Mapo Tofu
- Prep:
- 15 min
- Cook:
- 20 min
- Total:
- 35 min
- Yield:
- 4 servings
Mapo Tofu is a bold Sichuan dish of tender tofu cubes and ground pork simmered in a spicy, numbing chili-bean paste sauce. Fermented doubanjiang, garlic, ginger, and Sichuan peppercorns create a tongue-tingling flavor that’s perfect over steamed rice. A quick, one-pan meal that packs authentic heat.
Ingredients
- 1 tablespoon oil
- 2 clove garlic, minced
- 1 tablespoon ginger, minced
- 1 tablespoon chili bean paste
- 0.50 pound ground pork
- 1 tablespoon soy sauce
- 1 tablespoon rice wine
- 0.50 teaspoon sugar
- 12 ounce tofu, cut into 1-inch cubes
- 0.50 cup and 2 tablespoon water
- 1 tablespoon cornstarch
- 0.50 teaspoon ground Sichuan peppercorn
- 0.25 cup green onion, sliced
Steps
- Heat oil over medium heat and saute garlic, ginger, and doubanjiang until fragrant.

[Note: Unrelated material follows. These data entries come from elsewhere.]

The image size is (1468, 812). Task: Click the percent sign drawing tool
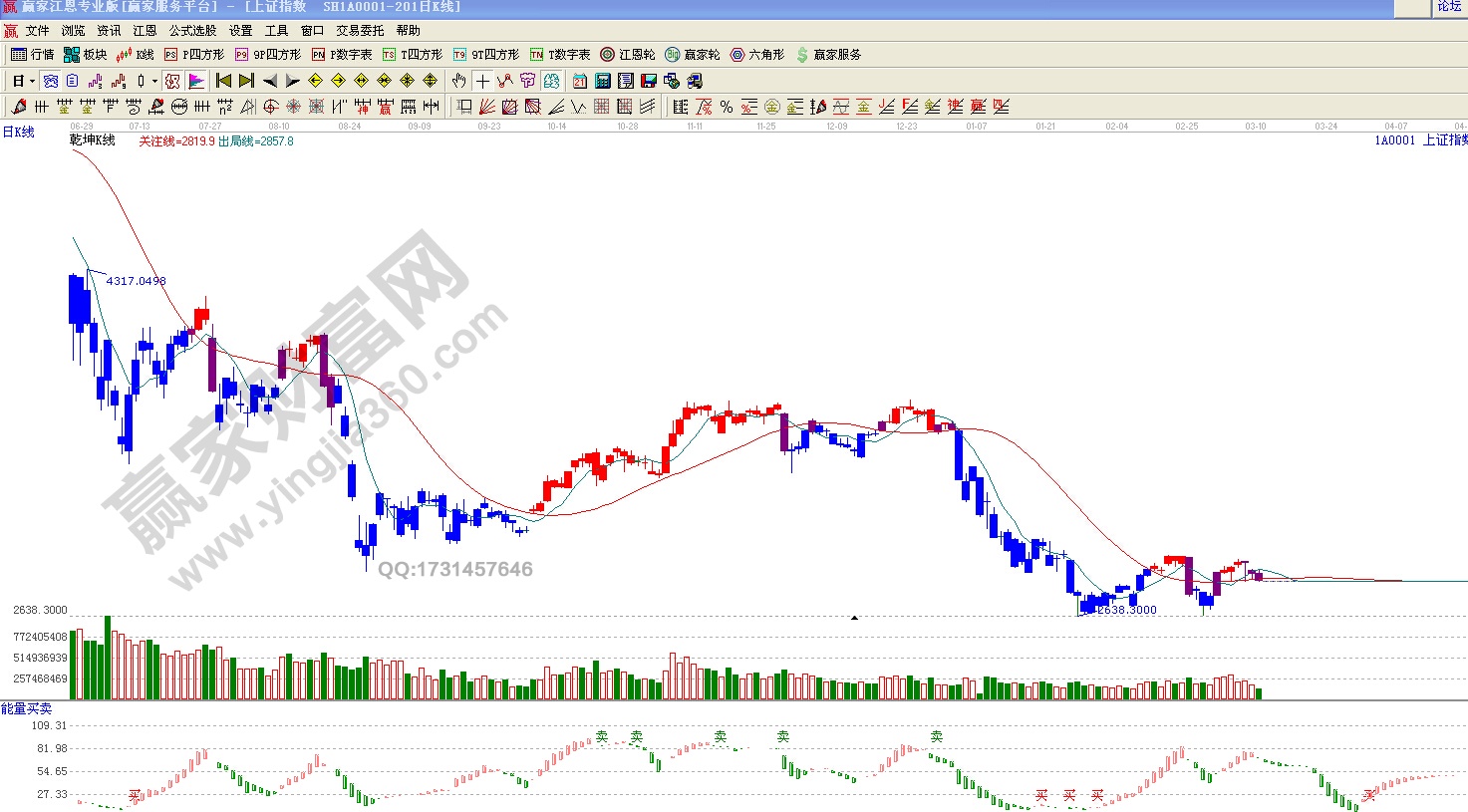click(727, 107)
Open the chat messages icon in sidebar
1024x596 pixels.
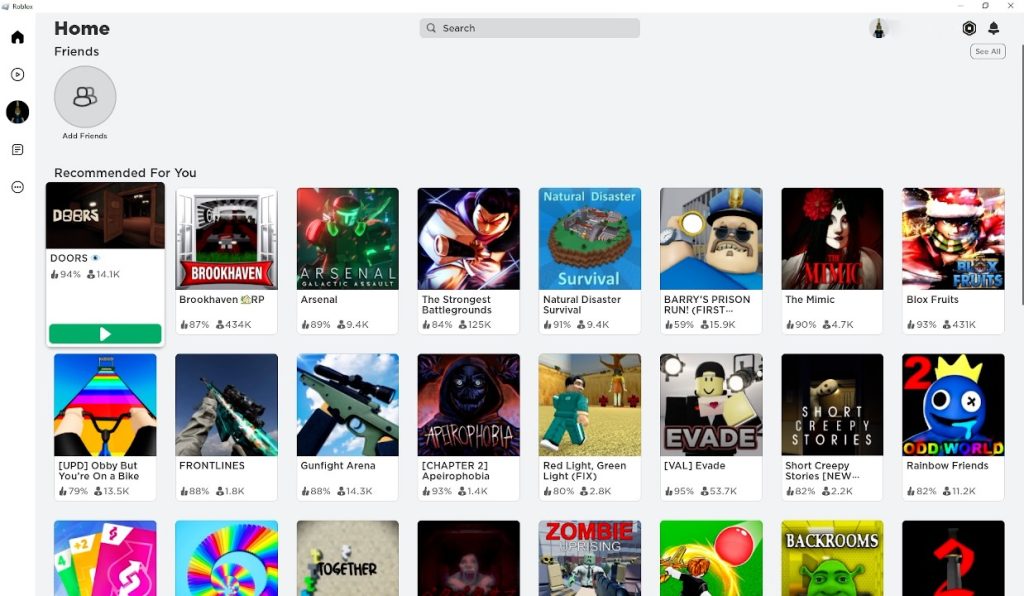(x=16, y=149)
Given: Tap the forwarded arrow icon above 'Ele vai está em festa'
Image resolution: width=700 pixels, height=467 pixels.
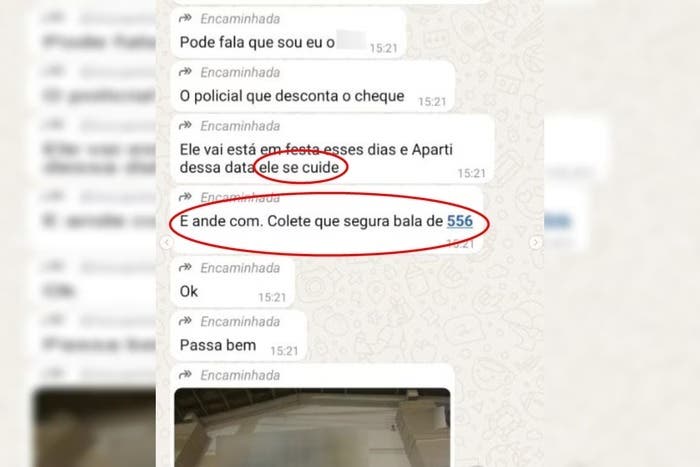Looking at the screenshot, I should (185, 126).
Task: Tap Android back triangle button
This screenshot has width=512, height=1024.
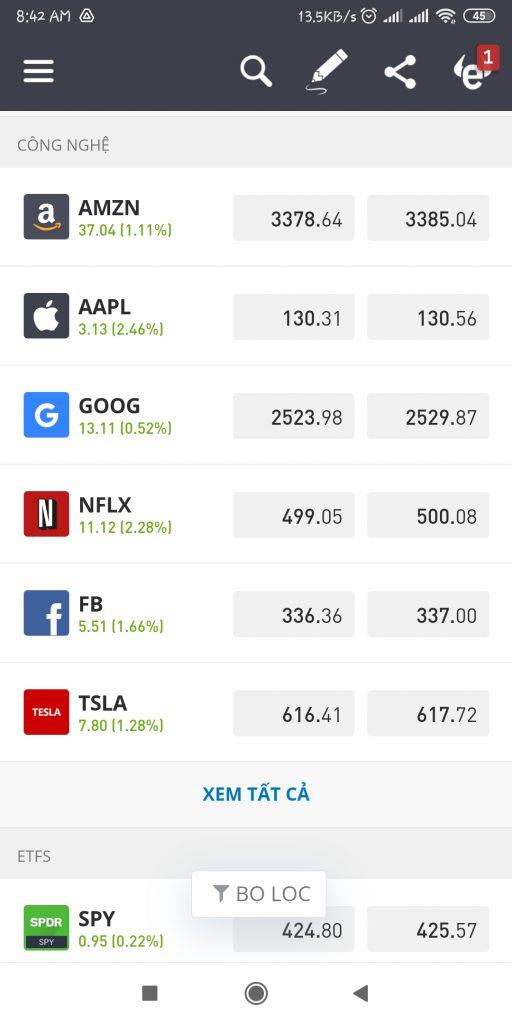Action: (x=360, y=993)
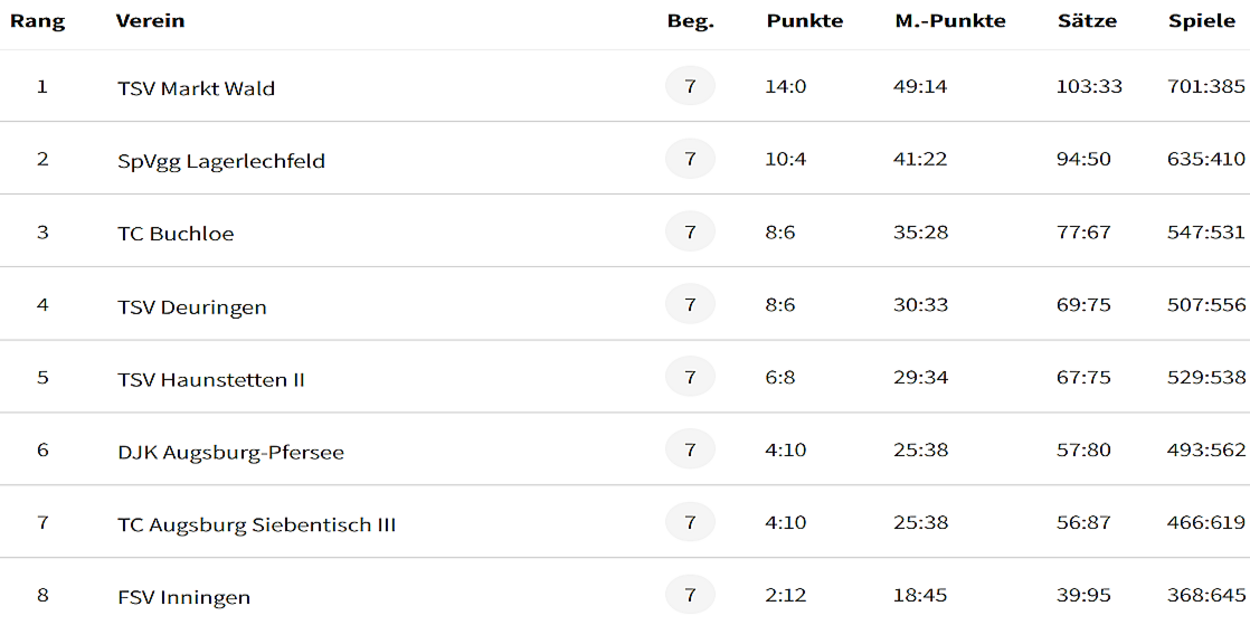Image resolution: width=1250 pixels, height=625 pixels.
Task: Select the Verein column header
Action: [x=150, y=22]
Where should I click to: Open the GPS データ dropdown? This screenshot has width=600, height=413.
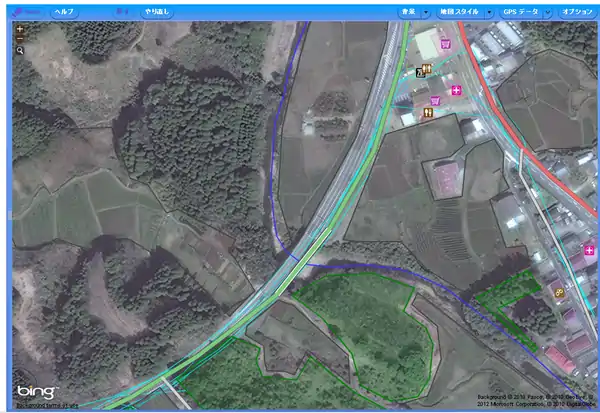click(x=524, y=11)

- Add ground pork and cook until no longer pink, breaking up meat.
- Stir in soy sauce, rice wine, and sugar.
- Gently fold in tofu cubes and water; bring to a simmer and cook 5 minutes.
- Thicken sauce: mix cornstarch and water, then stir into the pan until sauce coats tofu.
- Finish with ground Sichuan peppercorn and sliced green onion before serving.